## THE PROBLEM
From the line containing "Where should I" down to the last line of the material, output each line exactly as it appears, excluding pictures.

## DATA SUPPLIED
───

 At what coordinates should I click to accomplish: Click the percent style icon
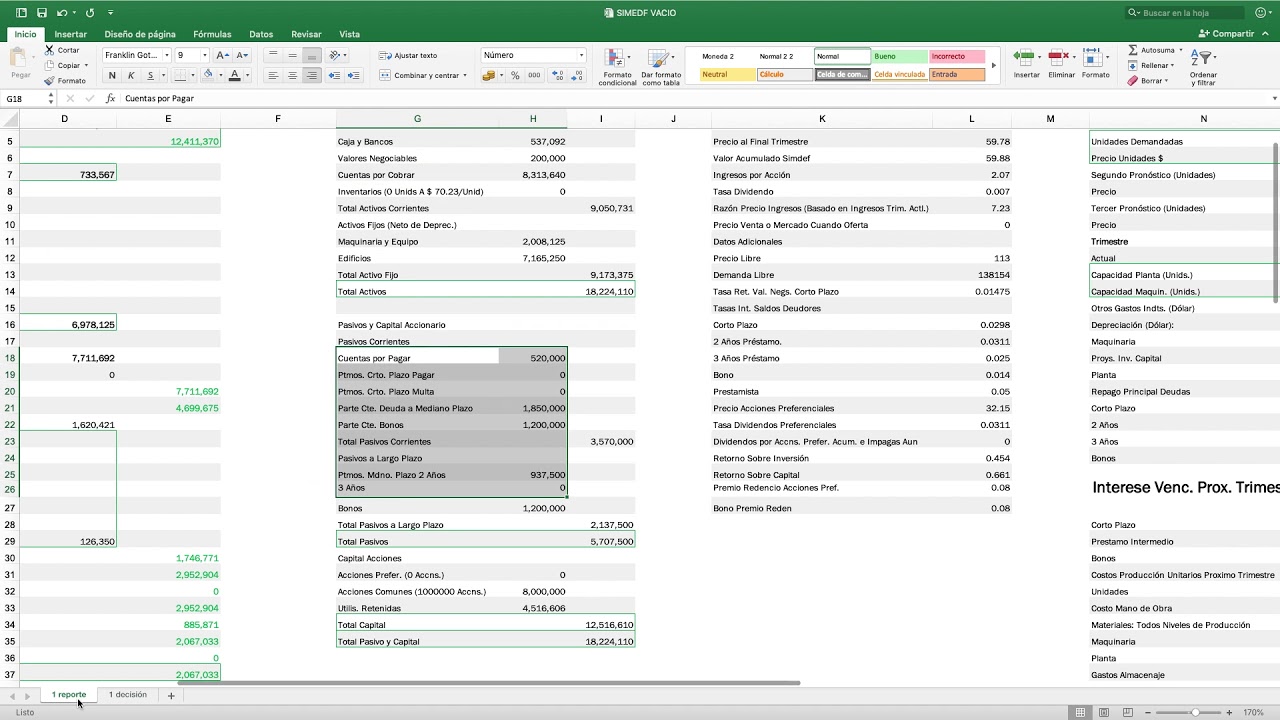pyautogui.click(x=515, y=76)
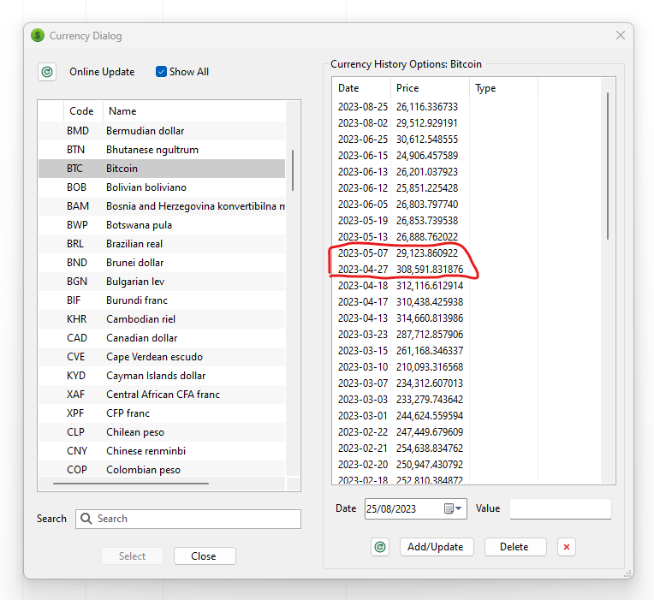Click the Add/Update button

pyautogui.click(x=436, y=547)
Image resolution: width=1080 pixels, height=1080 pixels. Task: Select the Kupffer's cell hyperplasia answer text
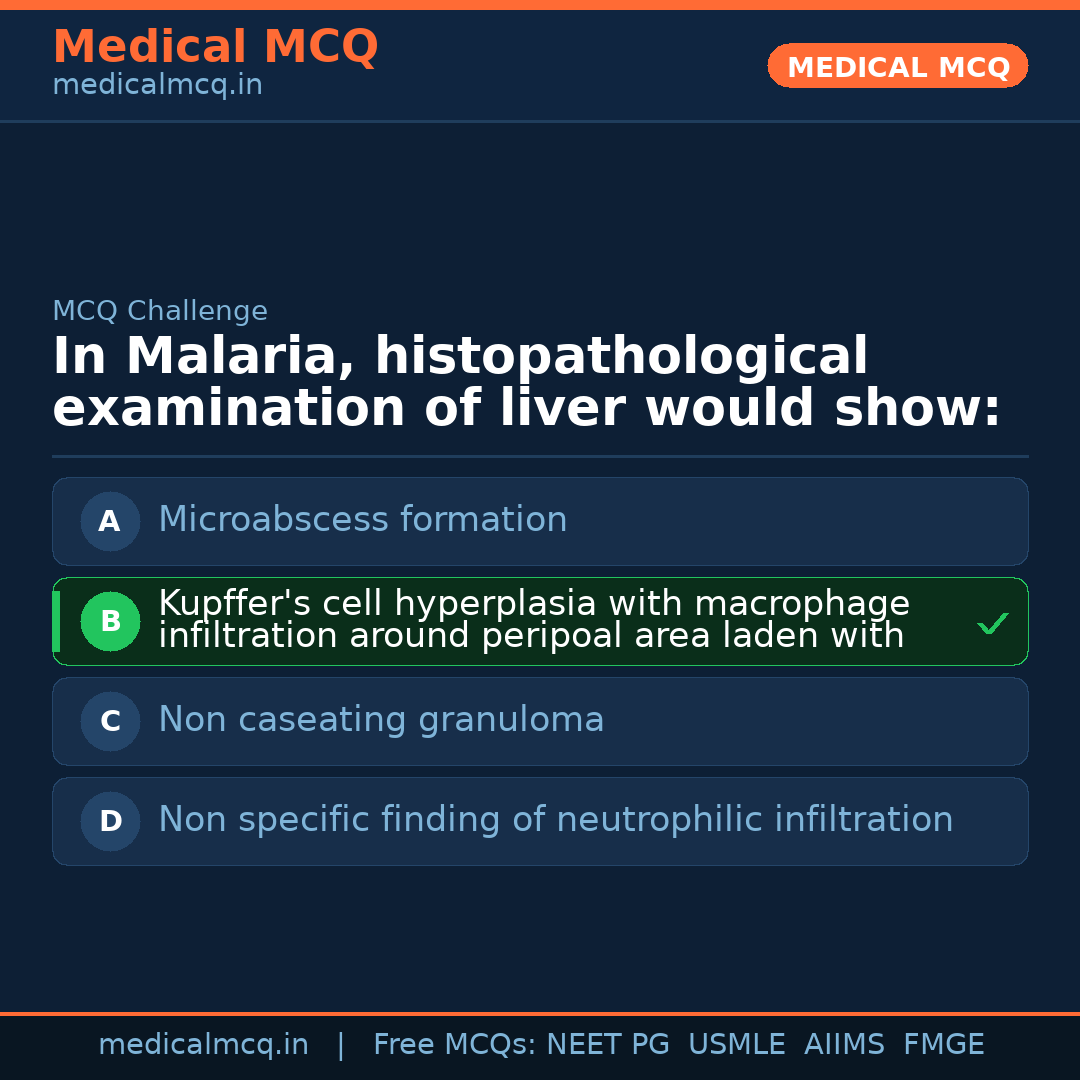point(533,620)
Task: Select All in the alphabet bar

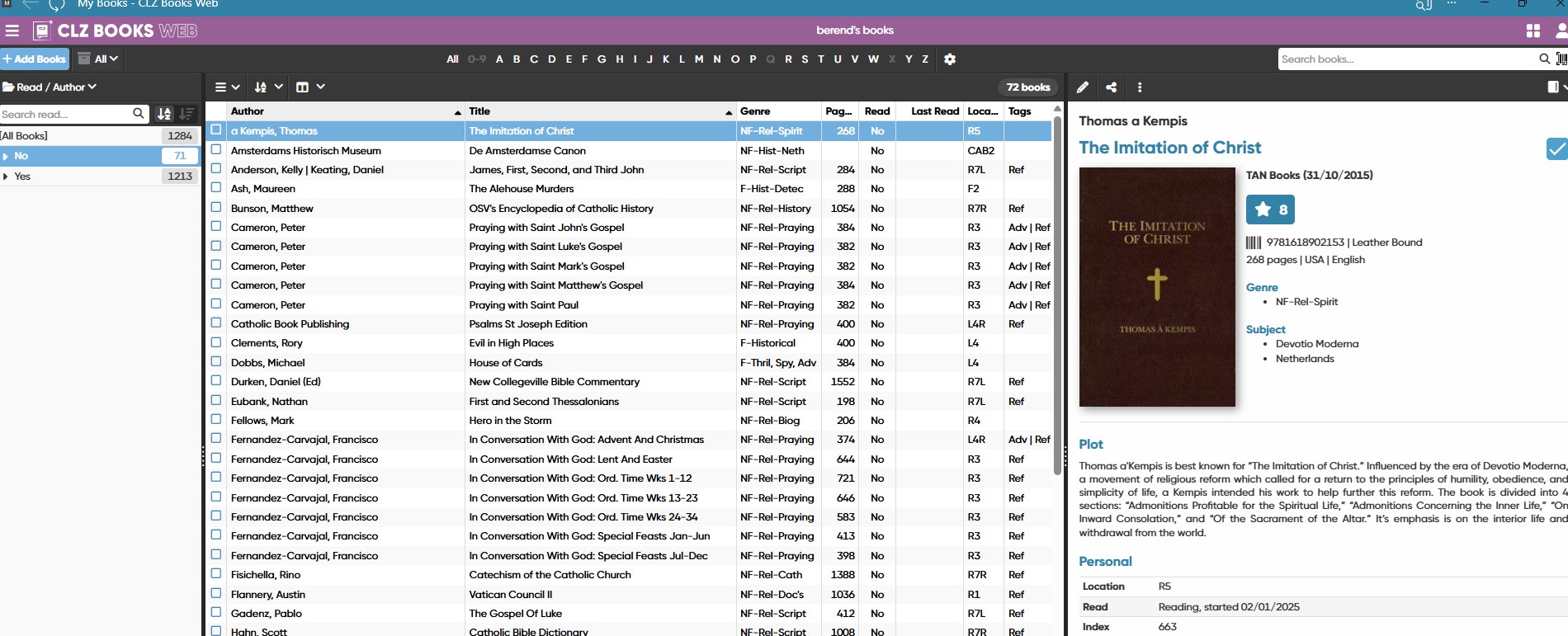Action: pyautogui.click(x=452, y=59)
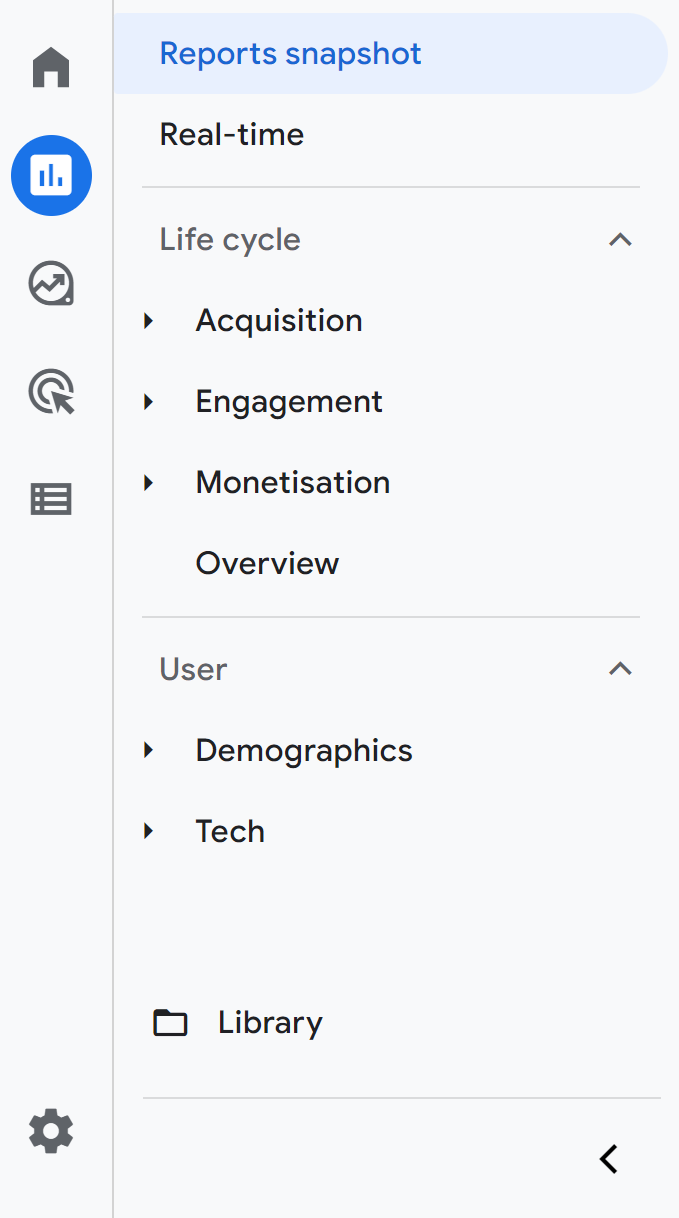This screenshot has width=679, height=1218.
Task: Open the Explore icon in sidebar
Action: pos(51,284)
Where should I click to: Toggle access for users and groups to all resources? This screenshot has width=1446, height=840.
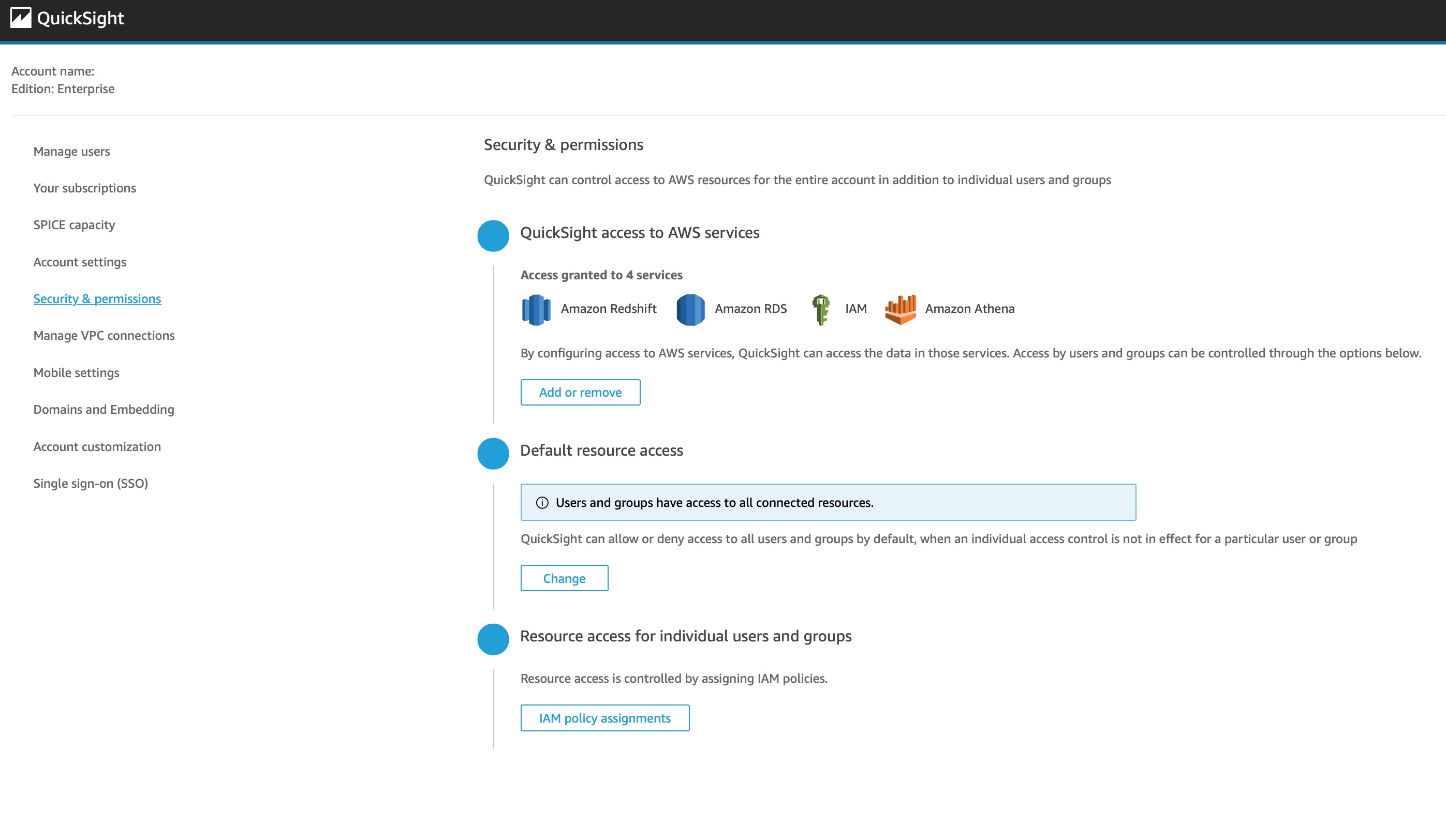coord(564,578)
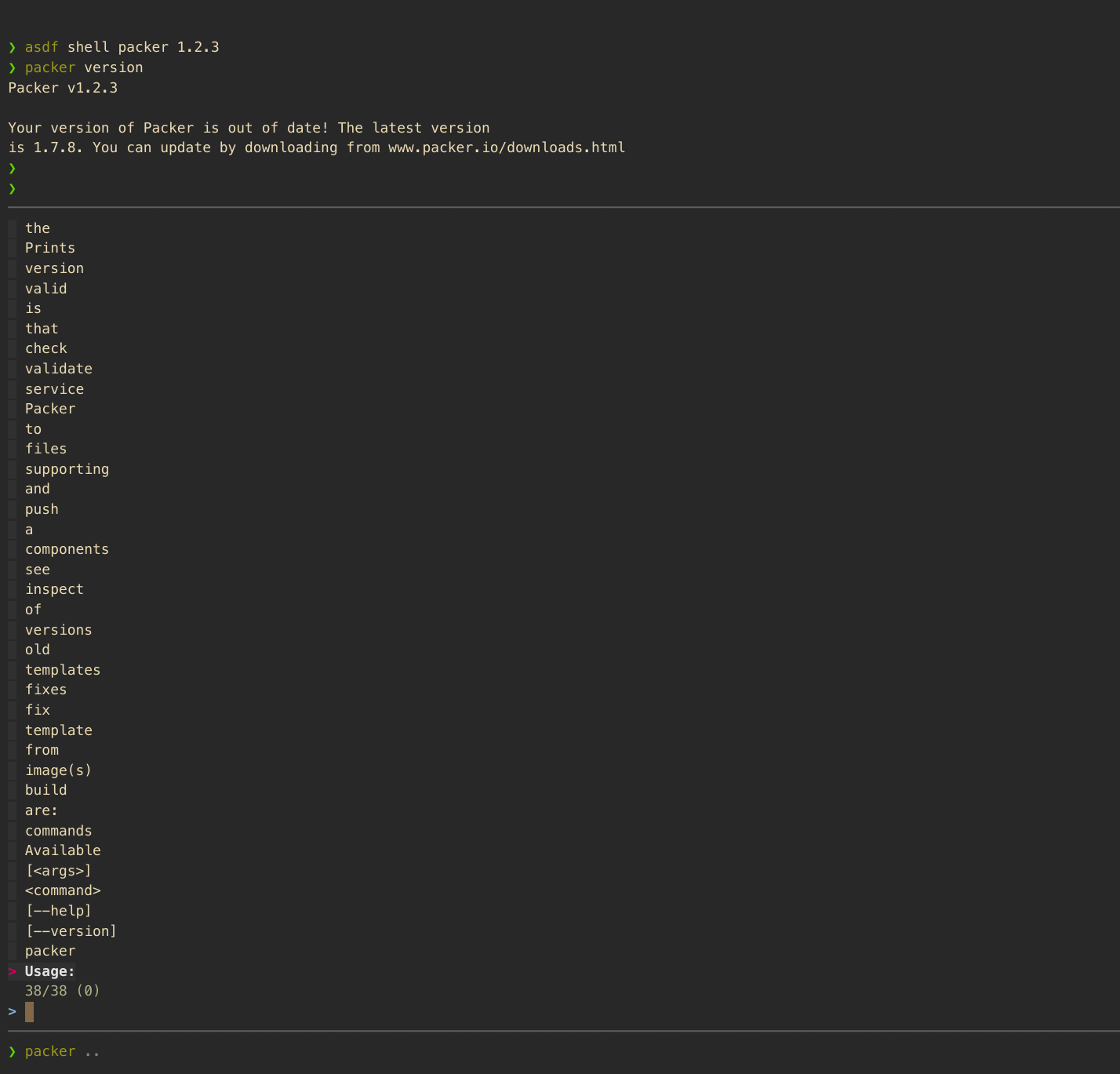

───

## RESPONSE
Where should I click to: Toggle access for users and groups to all resources? This screenshot has width=1446, height=840.
coord(564,578)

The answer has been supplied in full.